Nel calderone di ipotesi gettate sul piatto anche dalla stampa, più che mai interessata al giallo romano, spunta un’altra pista: quella del giovane Federico Valle, nipote dell’architetto Cesare, che per coincidenza abita qualche piano più in alto dell’appartamento dove è andato in scena il delitto. Contro di lui c’è una testimonianza inquietante: due anni dopo i fatti, mentre le indagini sono in pieno svolgimento, un austriaco di nome Roland Voller contatta gli investigatori dicendo di sapere chi ha ucciso Simonetta Cesaroni. Riferisce di essere entrato in contatto per caso con Giuliana Valle, ex moglie di Raniero Valle, figlio del vecchio architetto Cesare. Giuliana avrebbe rivelato a Voller che suo figlio Federico, il 7 agosto 1990, sarebbe tornato a casa sconvolto e sporco di sangue, presumibilmente, conclude Voller, dopo aver ucciso Simonetta, Il movente? La rabbia per la presunta relazione tra suo padre e la ragazza. L’ipotesi regge poco, pur ammettendo di conoscere l’austriaco, Giuliana Valle nega di avergli mai fatto tale confidenza e il testimone, sul quale pesa una fama di informatore poco attendibile della polizia di Roma, viene etichettato come non credibile. Una perizia successiva sul corpo di Federico Valle, escluderà anche la presenza di cicatrici procurate durante una ipotetica colluttazione con Simonetta.

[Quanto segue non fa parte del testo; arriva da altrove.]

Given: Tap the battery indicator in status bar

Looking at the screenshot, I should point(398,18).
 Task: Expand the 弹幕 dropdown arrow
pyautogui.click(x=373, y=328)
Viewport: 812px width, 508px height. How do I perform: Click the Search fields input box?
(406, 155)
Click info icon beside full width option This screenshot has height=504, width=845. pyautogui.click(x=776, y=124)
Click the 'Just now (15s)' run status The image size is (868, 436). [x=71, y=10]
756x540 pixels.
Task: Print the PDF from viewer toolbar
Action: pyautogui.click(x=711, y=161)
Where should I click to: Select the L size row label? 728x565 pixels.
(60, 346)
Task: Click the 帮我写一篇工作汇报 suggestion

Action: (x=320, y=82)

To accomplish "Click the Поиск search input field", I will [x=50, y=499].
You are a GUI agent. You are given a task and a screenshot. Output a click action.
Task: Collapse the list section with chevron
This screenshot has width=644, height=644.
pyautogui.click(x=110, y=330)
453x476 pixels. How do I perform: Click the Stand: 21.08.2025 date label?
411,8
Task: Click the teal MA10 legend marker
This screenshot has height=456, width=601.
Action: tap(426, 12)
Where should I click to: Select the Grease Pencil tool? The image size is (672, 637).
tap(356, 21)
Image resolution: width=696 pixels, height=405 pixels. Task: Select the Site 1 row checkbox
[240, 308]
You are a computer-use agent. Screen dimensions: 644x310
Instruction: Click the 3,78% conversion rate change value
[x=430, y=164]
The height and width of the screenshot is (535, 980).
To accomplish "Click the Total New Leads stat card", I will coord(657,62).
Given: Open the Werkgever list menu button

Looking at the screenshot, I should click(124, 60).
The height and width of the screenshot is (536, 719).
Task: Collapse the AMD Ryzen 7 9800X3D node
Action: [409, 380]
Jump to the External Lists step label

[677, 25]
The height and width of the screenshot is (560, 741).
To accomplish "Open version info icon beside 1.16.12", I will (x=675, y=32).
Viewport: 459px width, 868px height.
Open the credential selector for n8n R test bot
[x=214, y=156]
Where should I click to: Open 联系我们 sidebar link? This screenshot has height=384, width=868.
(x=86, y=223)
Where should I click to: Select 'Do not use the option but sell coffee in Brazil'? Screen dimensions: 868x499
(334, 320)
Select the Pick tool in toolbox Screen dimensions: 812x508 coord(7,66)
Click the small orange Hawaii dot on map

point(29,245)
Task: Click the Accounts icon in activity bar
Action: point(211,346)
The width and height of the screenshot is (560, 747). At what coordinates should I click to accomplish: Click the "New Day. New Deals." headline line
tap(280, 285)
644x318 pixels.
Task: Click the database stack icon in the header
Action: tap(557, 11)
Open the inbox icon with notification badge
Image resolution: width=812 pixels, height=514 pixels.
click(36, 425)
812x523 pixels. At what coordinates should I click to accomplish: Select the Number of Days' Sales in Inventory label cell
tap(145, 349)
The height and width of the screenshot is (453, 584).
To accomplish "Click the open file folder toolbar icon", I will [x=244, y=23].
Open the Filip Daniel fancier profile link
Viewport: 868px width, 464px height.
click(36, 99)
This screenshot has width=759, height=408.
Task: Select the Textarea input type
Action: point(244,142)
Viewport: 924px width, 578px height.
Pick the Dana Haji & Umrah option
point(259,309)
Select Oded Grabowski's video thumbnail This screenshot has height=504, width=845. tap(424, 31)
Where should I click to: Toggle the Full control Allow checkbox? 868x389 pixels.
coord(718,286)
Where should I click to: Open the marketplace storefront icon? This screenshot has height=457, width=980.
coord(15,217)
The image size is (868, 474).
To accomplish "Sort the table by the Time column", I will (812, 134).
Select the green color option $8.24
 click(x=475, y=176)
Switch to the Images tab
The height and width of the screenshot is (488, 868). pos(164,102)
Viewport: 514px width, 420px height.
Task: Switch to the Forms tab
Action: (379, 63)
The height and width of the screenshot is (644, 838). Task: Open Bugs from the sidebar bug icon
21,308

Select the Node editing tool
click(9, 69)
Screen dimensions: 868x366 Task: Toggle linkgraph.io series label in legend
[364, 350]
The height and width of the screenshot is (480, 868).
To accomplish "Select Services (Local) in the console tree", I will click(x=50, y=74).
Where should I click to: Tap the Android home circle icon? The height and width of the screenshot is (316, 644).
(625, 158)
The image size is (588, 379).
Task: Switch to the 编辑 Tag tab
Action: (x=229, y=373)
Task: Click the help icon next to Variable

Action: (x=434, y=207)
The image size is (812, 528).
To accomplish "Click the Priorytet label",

Il suicidio di Pietro Vanacore

Il sospettato numero uno, tuttavia è Raniero Busco, il fidanzato di Simonetta. A carico del giovane vi è un alibi labile, fornito da sua madre, la presenza del DNA sul corpo di Simonetta, in particolare sul vistoso morso presente seno della ragazza e un movente, rappresentato dal rapporto conflittuale tra i due. Per Raniero Busco l’aula del tribunale si apre nel 2009 , ben 19 anni dopo i fatti, quando il pubblico ministero Ilaria Calò avanza l’accusa di omicidio volontario aggravato dalla crudeltà contro di lui. Ci vorrà un anno perché venga a chiamato a testimoniare Pietrino Vanacore, il portiere. Prima che possa salire sul banco dei testimoni, Vanacore viene trovato annegato in località Torre Ovo, vicino Torricella, dove viveva. “Vent’anni di sofferenze e di sospetti ti portano al suicidio”, lascia scritto in un biglietto. Raniero Busco, unico rinviato a giudizio, viene assolto  per non aver commesso il fatto.